Ele destacou a importância de trazer a público esse acervo. “Esta será a primeira exposição permanente de arte africana no Sul do País e vai estimular estudos acadêmicos e o acesso de estudantes de escolas públicas a esse acervo, que não é importante apenas do ponto de vista artístico, como também histórico e em outras áreas do saber”, disse.

Renato Araújo da Silva é formado em Filosofia pela Universidade de São Paulo (USP) e coautor, entre outros trabalhos publicados, do livro “África em Artes”. Curador e pesquisador, atuou no Museu Afro e realizou outras exposições em museus, como o de Arte Sacra de São Paulo.

ACERVO – Em 2018, o MON foi o museu escolhido por suas condições técnicas, capacidade de gestão e credibilidade da instituição a receber uma doação de quase 3 mil obras de arte asiática. Doadas pelo diplomata e professor Fausto Godoy e oriundas de vários países daquele continente, parte das obras pode ser vista pelo visitante do MON na mostra “Ásia: a Terra, os Homens, os Deuses”, na Sala 5.

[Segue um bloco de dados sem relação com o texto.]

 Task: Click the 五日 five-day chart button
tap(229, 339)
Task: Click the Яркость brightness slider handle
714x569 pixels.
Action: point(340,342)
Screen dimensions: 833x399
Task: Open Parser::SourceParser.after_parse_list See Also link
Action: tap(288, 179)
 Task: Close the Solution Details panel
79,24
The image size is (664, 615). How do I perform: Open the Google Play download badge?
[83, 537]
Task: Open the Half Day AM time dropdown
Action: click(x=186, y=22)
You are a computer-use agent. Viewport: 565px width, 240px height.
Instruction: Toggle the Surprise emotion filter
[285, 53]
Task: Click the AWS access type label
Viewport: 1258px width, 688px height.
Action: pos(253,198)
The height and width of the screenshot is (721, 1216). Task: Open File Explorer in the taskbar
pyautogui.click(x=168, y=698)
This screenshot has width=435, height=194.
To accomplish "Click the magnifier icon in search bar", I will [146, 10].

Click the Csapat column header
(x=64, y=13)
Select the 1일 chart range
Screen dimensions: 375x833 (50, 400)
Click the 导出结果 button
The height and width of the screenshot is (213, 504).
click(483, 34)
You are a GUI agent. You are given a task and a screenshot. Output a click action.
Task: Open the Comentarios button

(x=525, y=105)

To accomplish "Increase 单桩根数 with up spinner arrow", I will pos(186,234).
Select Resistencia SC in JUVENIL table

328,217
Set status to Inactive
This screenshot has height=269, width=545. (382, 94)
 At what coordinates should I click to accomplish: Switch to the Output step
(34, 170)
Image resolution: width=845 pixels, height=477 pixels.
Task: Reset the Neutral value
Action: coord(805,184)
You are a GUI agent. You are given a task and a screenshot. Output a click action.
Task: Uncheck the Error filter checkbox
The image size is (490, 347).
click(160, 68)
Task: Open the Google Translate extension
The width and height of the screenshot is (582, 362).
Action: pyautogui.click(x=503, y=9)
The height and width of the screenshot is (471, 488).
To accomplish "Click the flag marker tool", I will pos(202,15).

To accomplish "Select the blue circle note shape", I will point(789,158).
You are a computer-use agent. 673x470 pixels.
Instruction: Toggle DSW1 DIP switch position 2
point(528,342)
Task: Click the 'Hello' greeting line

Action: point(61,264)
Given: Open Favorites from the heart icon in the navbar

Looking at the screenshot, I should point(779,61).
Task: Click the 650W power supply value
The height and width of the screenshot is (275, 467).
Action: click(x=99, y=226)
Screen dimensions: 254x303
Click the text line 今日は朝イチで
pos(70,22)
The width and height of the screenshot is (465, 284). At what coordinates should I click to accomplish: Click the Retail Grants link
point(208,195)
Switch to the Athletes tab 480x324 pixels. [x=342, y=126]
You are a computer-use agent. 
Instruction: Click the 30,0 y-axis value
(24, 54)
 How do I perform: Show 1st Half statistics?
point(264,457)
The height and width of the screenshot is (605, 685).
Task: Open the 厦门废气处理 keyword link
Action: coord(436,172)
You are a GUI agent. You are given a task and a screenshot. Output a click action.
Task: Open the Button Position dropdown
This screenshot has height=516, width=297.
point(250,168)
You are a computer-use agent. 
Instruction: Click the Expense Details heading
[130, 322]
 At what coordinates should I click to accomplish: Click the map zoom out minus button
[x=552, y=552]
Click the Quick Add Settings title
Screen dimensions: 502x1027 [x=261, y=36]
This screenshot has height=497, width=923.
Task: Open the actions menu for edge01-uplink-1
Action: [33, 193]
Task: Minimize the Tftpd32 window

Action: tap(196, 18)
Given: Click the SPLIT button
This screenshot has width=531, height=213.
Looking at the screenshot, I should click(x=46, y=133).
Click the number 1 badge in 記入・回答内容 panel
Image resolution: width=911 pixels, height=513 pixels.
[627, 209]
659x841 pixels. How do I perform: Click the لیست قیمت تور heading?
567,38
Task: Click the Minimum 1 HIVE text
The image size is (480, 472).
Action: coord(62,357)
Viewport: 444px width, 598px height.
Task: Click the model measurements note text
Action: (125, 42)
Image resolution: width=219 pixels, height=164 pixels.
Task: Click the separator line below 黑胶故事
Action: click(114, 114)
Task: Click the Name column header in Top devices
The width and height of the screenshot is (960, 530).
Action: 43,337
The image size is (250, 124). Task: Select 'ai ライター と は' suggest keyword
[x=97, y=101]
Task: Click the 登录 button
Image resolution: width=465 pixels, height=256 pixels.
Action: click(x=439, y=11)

A diretora do museu, Juliana Vosnika, afirmou que a ideia é abrir novas exposições com as obras doadas e também fazer mostras itinerantes pelo Paraná. “O MON é o maior museu de arte da América Latina e o grande desafio é manter um acervo vivo e mantê-lo disponível para o público”, disse.

AMÉRICA LATINA – Maior museu de arte da América Latina em área construída, com 35 mil metros quadrados, o MON triplicou o seu acervo nos últimos anos. Desde que foi inaugurado, em 2002, e até 2015, o MON contava com cerca de 3 mil obras. Atualmente, possui mais de 9.300 obras em seu acervo.

“Essa coleção veio para somar porque o museu incrementou seu acervo para além da arte paranaense, brasileira e eurocêntrica, mas também africana, asiática e latino-americana. Essa doação consolida esse processo”, salientou Juliana.

As obras estão abrigadas em um espaço de 17 mil metros quadrados de área para exposições, o que torna o MON o maior museu de arte da América Latina.